• Prompt:
Print, from the listing below, the lines starting at the line containing "For every named target in this 165×2576" and ending at the line containing "Data Manager – La storia (51, 2396)", exactly as they stand, and print nothing else.

• Record extracts:
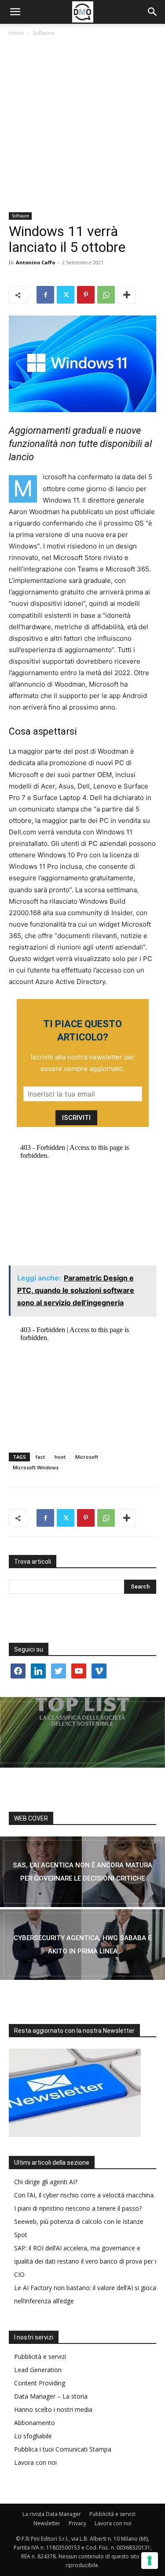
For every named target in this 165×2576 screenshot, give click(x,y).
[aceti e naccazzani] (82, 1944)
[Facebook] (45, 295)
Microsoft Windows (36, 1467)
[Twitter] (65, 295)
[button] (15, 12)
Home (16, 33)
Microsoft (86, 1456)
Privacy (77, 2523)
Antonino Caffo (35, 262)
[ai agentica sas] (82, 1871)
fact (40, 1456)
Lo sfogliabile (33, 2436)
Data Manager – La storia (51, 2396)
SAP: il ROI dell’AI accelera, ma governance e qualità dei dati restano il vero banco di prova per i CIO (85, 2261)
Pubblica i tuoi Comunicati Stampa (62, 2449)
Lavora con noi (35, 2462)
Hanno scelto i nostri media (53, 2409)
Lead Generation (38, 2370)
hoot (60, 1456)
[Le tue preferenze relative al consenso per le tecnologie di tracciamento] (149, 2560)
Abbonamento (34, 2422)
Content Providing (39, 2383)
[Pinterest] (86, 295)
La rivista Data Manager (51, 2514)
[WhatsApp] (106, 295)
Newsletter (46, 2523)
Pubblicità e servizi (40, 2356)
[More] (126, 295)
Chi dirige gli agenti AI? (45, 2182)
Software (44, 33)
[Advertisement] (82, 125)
---
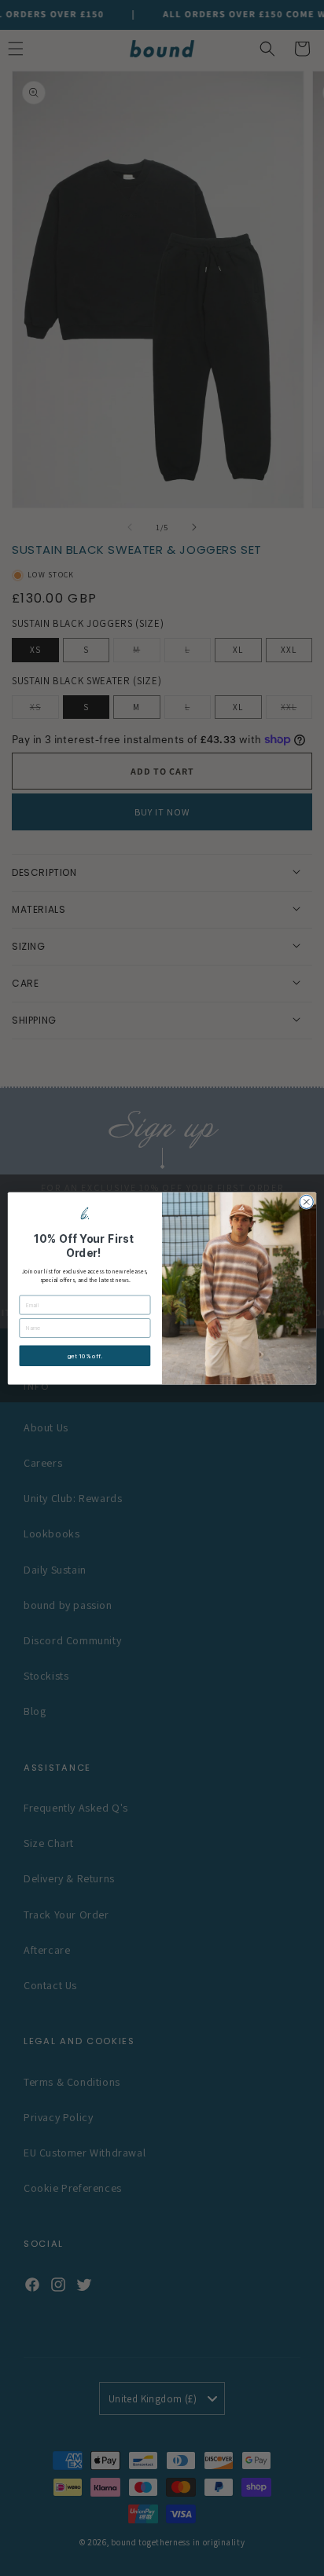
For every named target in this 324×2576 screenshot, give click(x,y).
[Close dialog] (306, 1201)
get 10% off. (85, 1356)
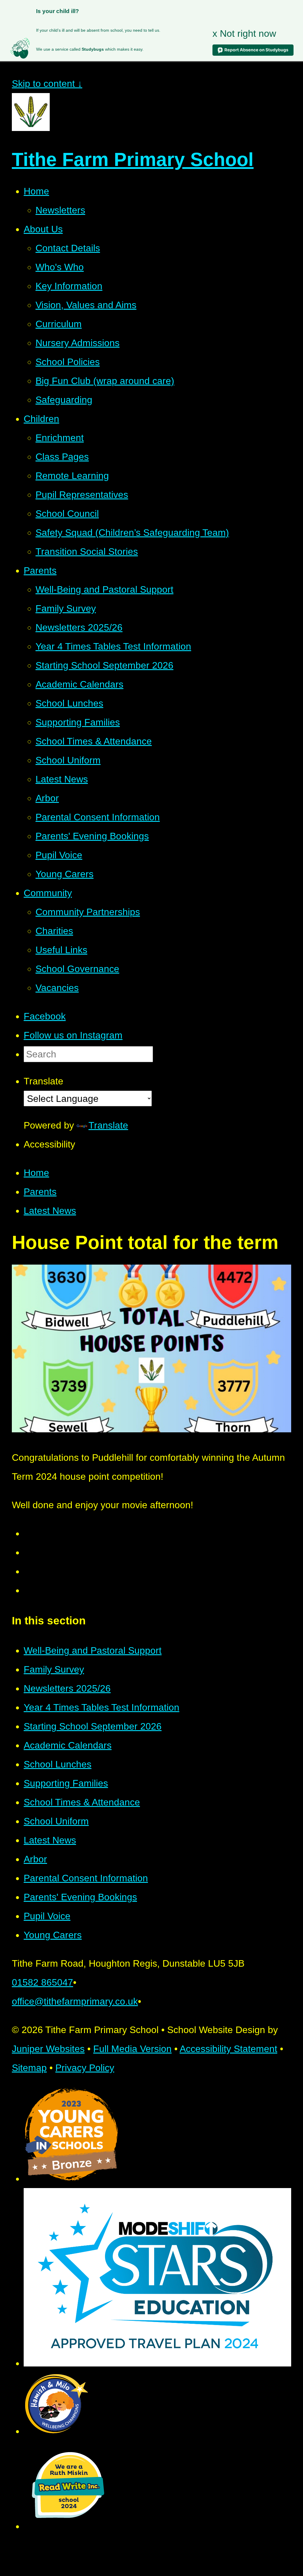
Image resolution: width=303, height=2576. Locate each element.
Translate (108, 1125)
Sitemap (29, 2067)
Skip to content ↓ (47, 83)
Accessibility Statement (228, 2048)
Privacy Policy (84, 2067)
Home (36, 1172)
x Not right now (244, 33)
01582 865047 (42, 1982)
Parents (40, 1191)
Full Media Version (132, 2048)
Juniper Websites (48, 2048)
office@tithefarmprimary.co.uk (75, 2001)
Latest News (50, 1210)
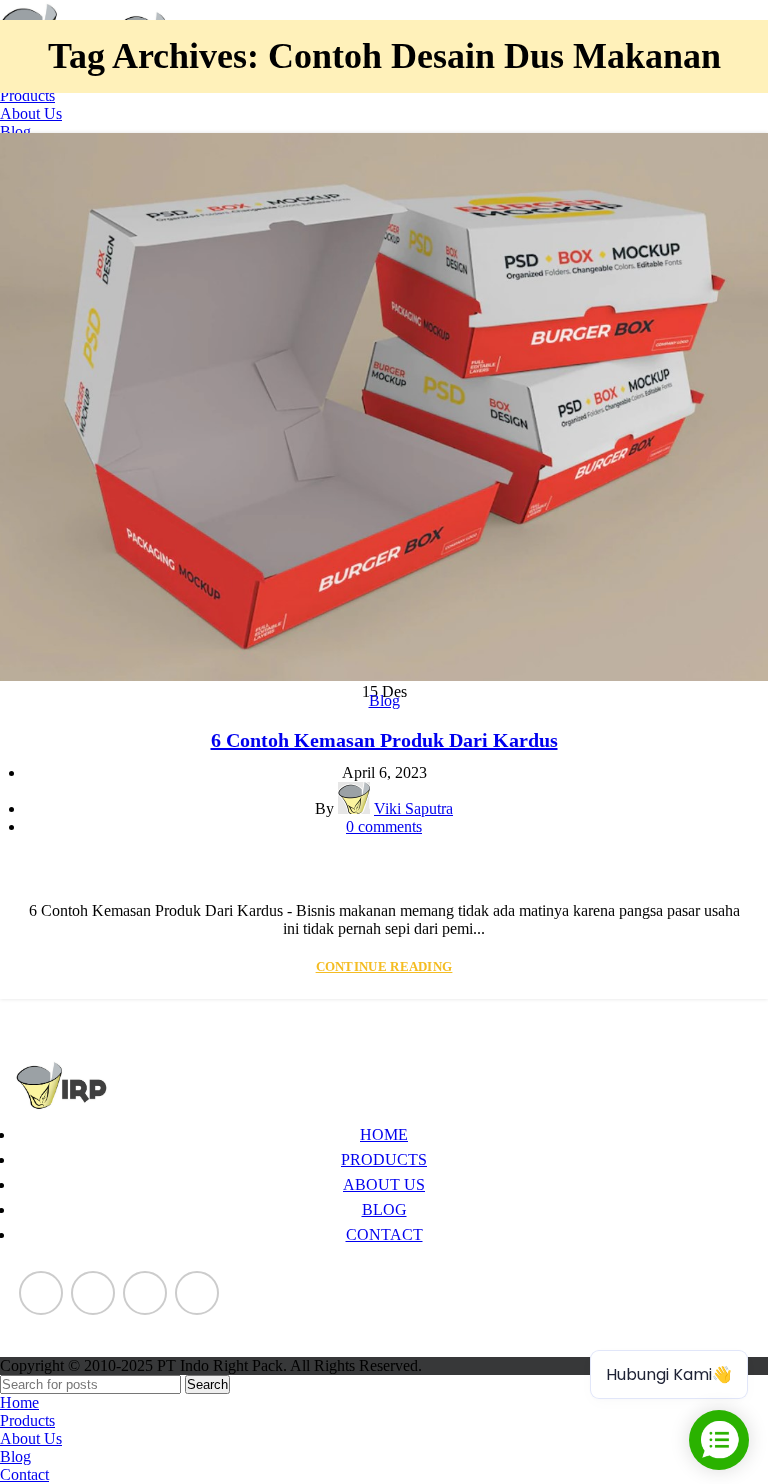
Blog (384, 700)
==
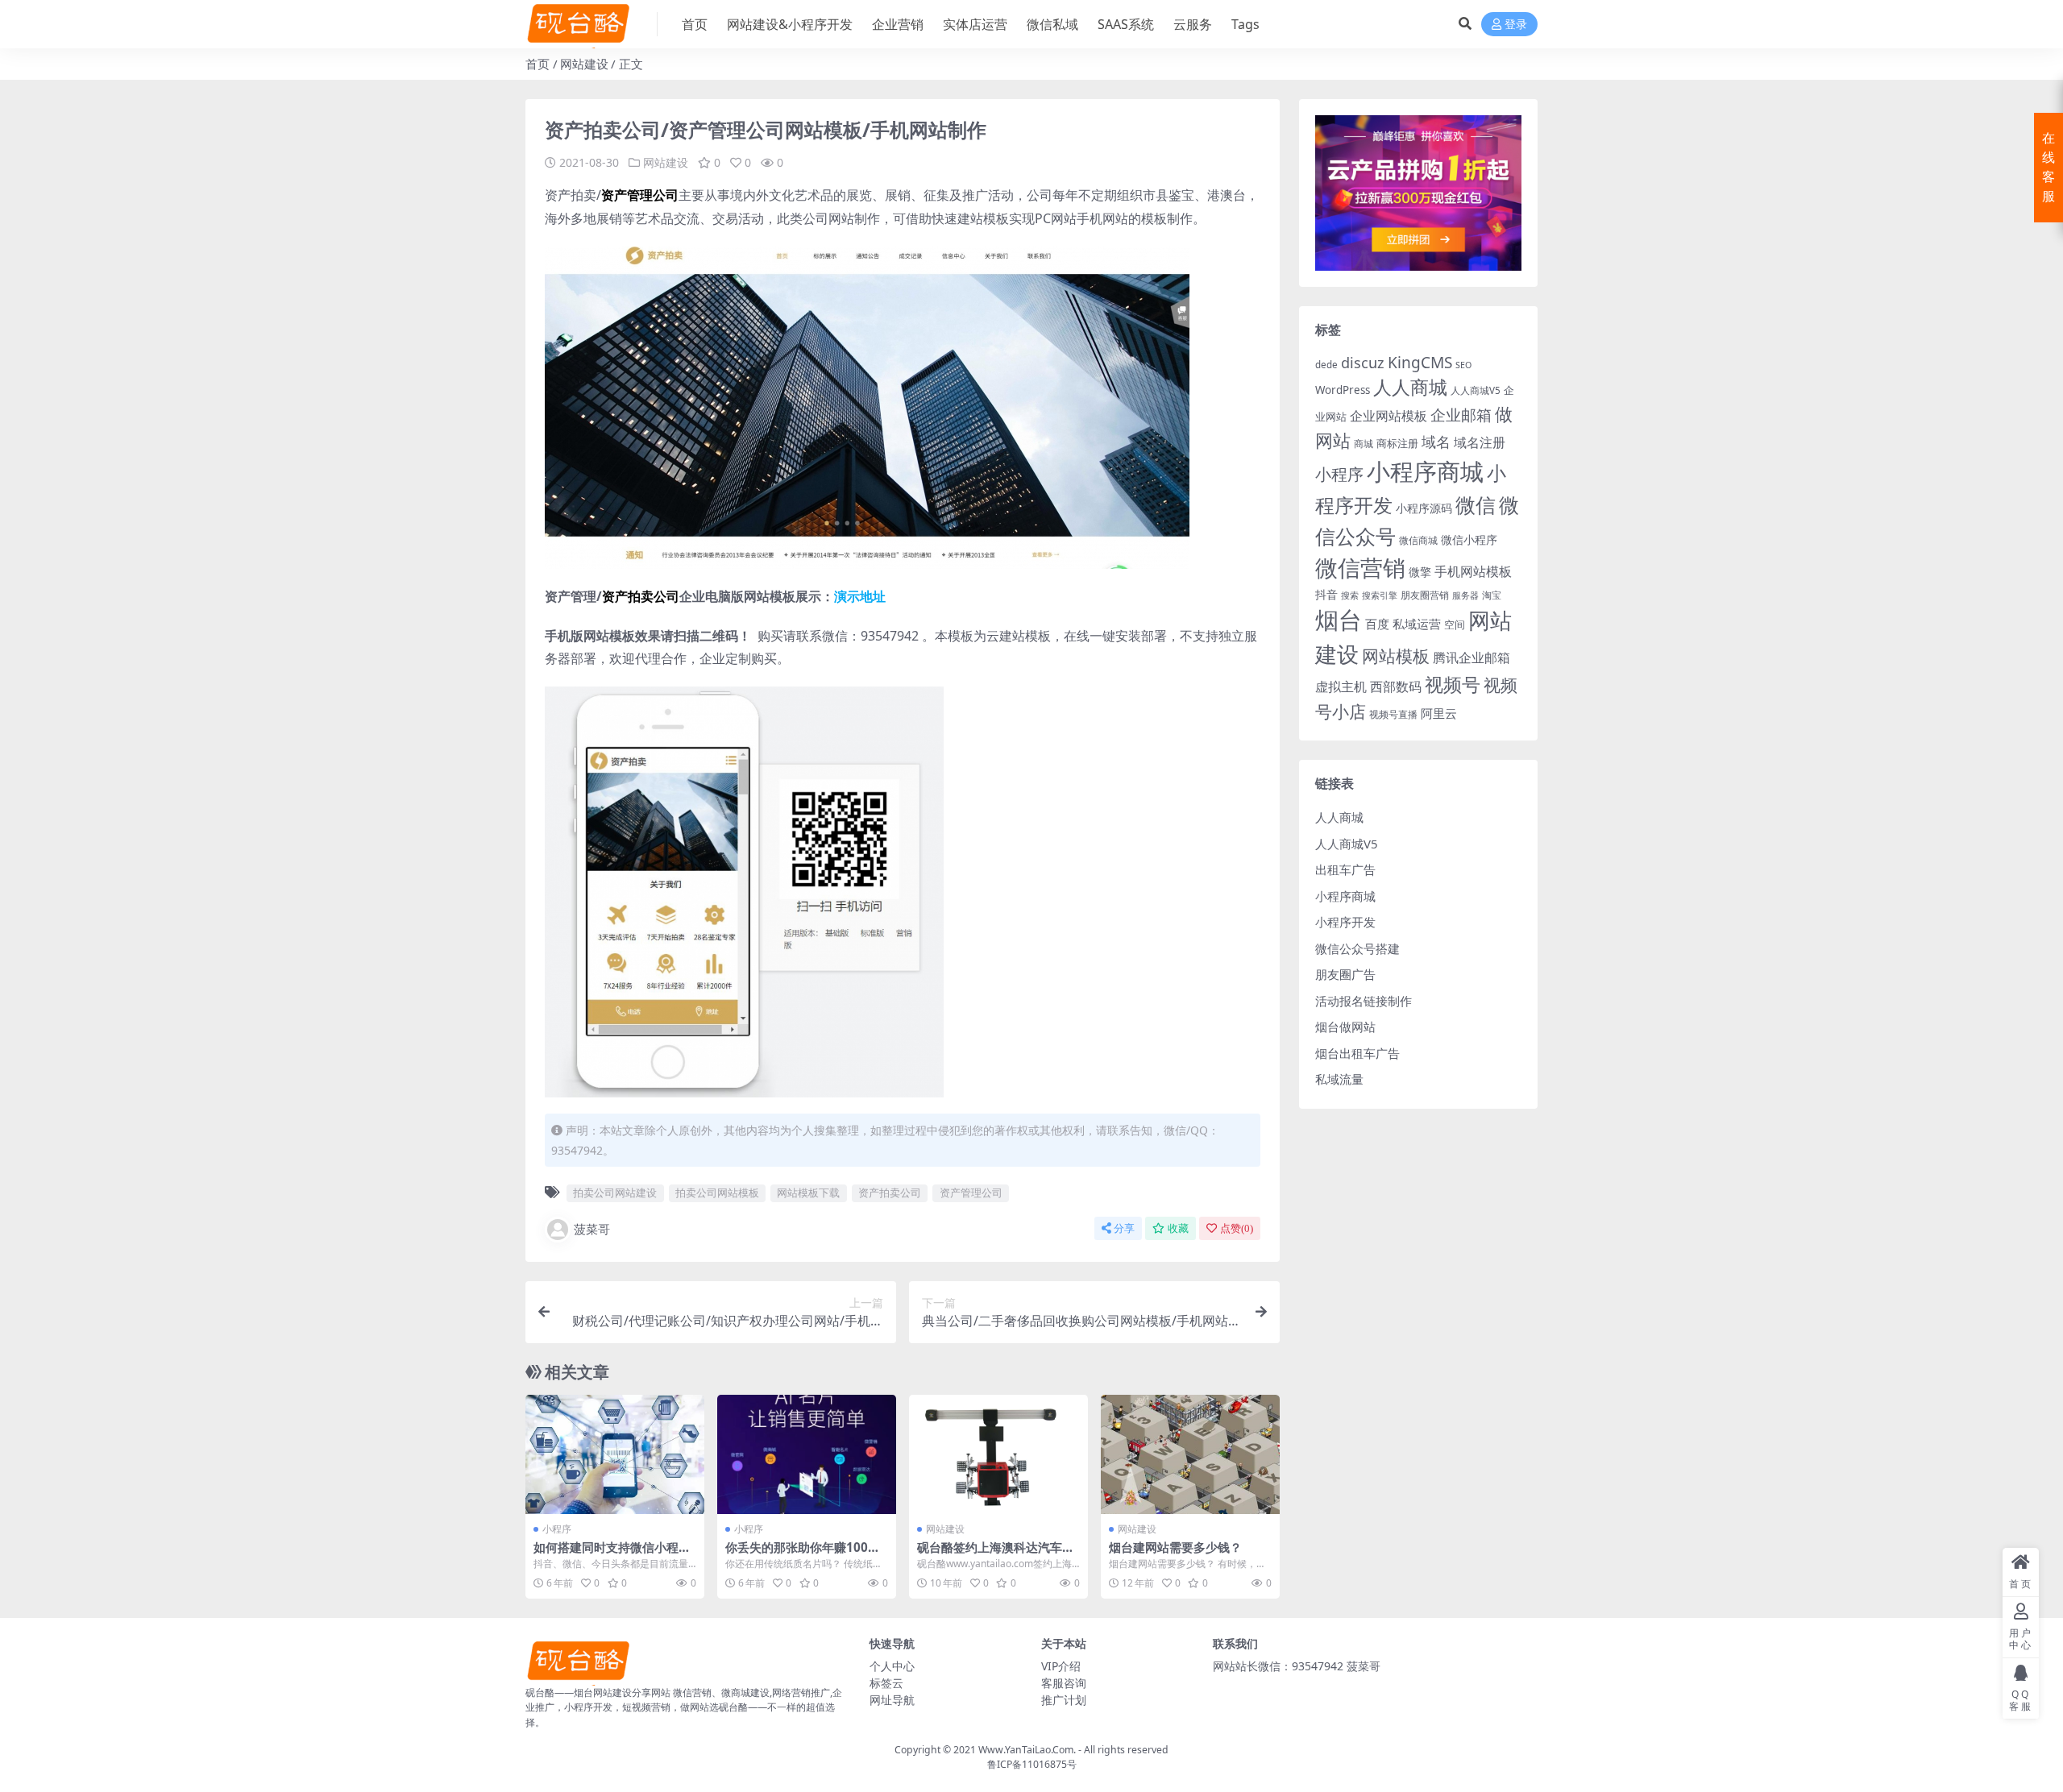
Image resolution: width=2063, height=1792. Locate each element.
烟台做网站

• Task response:
For every named target in this 165×2576 screenshot, give click(x,y).
[aceti e naccazzani] (82, 1944)
[Facebook] (45, 295)
Microsoft Windows (36, 1467)
[Twitter] (65, 295)
[button] (15, 12)
Home (16, 33)
Microsoft (86, 1456)
Privacy (77, 2523)
Antonino Caffo (35, 262)
[ai agentica sas] (82, 1871)
fact (40, 1456)
Lo sfogliabile (33, 2436)
Data Manager – La storia (51, 2396)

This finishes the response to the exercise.